Bulky old unsold works of art, no matter how beloved, are a millstone. I don't want to keep putting them out to galleries because there's always new works I want to show. Keeping them in storage is inconvenient and expensive.
Thus one of the most effective cures for the persistant existential angst plaguing me this spring has been deconstructing pieces that for whatever reason have passed their used by dates. It is extremely satisfying to be actively engaged with the materials, solving logistical problems and clearing the decks for new creativity. I am determined to salvage as much as possible for reuse.
Being gentle to the planet is a central concern in everything I do, not least in my art practice. Deconstructing my work is giving me fresh insights into how I can improve my art footprint in the next pieces I make. I am most pleased with my latest dismantlement which resulted in only a handful of gluey threads and some sticky tape from the packaging going to landfill. Every thing else from the work itself, the hanging hardware, and the packaging will be reused.
My latest act of deconstruction is a piece with an illustrious history. It started its life as New Shroud for King Tutankhamun and was selected as a finalist in the NZ Art Guild Art Award in January 2008. It went from that exhibition straight into storage while I set off on my Australian adventure. Later that year when I set up my Etsy shop I renamed the piece Soul of the Sea and it continues to be my Etsy item most frequently selected for Treasuries. So often has it appeared in various mermaid-themed collections that I became quite blase. Last year I touted the piece around a couple of local galleries and Soul of the Sea enjoyed a few months in a prominent postition in the Thornton Gallery, then went back into storage.
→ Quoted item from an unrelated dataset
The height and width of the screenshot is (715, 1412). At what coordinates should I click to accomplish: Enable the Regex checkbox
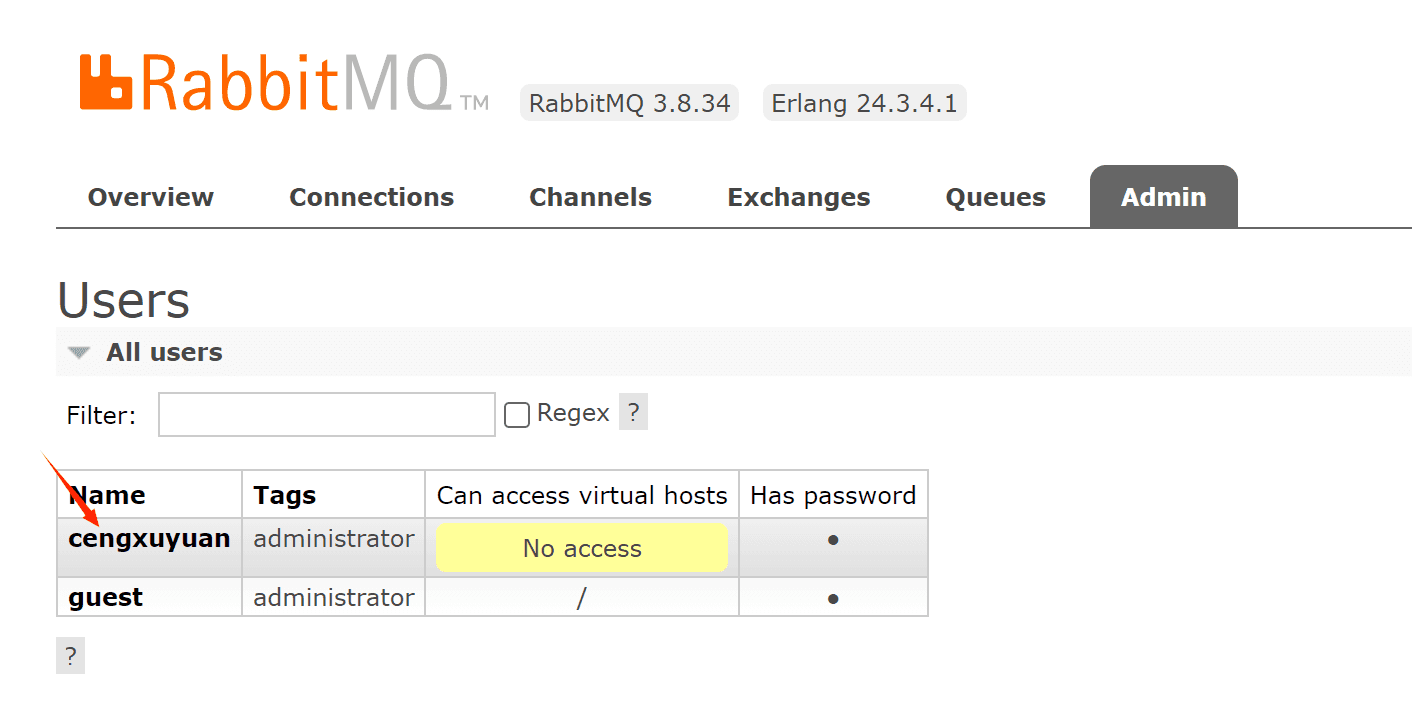(x=517, y=415)
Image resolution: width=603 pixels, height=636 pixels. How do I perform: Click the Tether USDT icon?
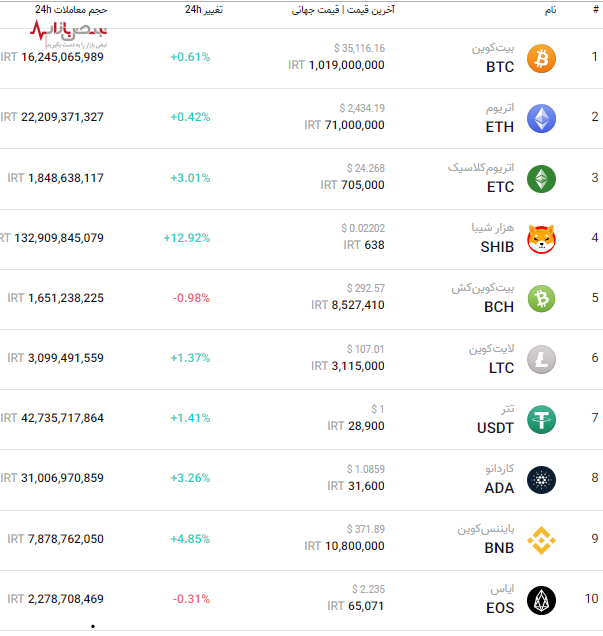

Soul of the Sea brought back the happy memories I had of every stage of its original making: hand painting offcuts of water colour paper, diecutting them with my daughter on the Chandler Price press, pricking the holes, stitching the circles together with beads and finally building the elaborate packaging that has kept this fragile piece perfectly intact through its travels.
Inside the packaging I made out of cardboard from windscreen boxes, masses of bubble wrap and duct tape
As a finished object I was pleased that it was so well liked: as a finalist, as a Treasury frequent flyer, inviting much attention in the gallery. But I also was mostly frustrated that it never sold and so had to continue to be stored. If I had a big enough house I would have happily hung it in my living space. If I was close to anyone with enough wallspace I might have given it away. But now instead I am all afire with new enthusiasm to be beginning again with stitching the circles.
This time I will make an edition of smaller Soul of the Seas, that are mounted on a rigid backboard and can be easily and affordably posted overseas. It will be so much easier to spread the love of the original piece in affordable and postable packages. And I get to do a whole lot more pleasurable making without having to buy any new materials!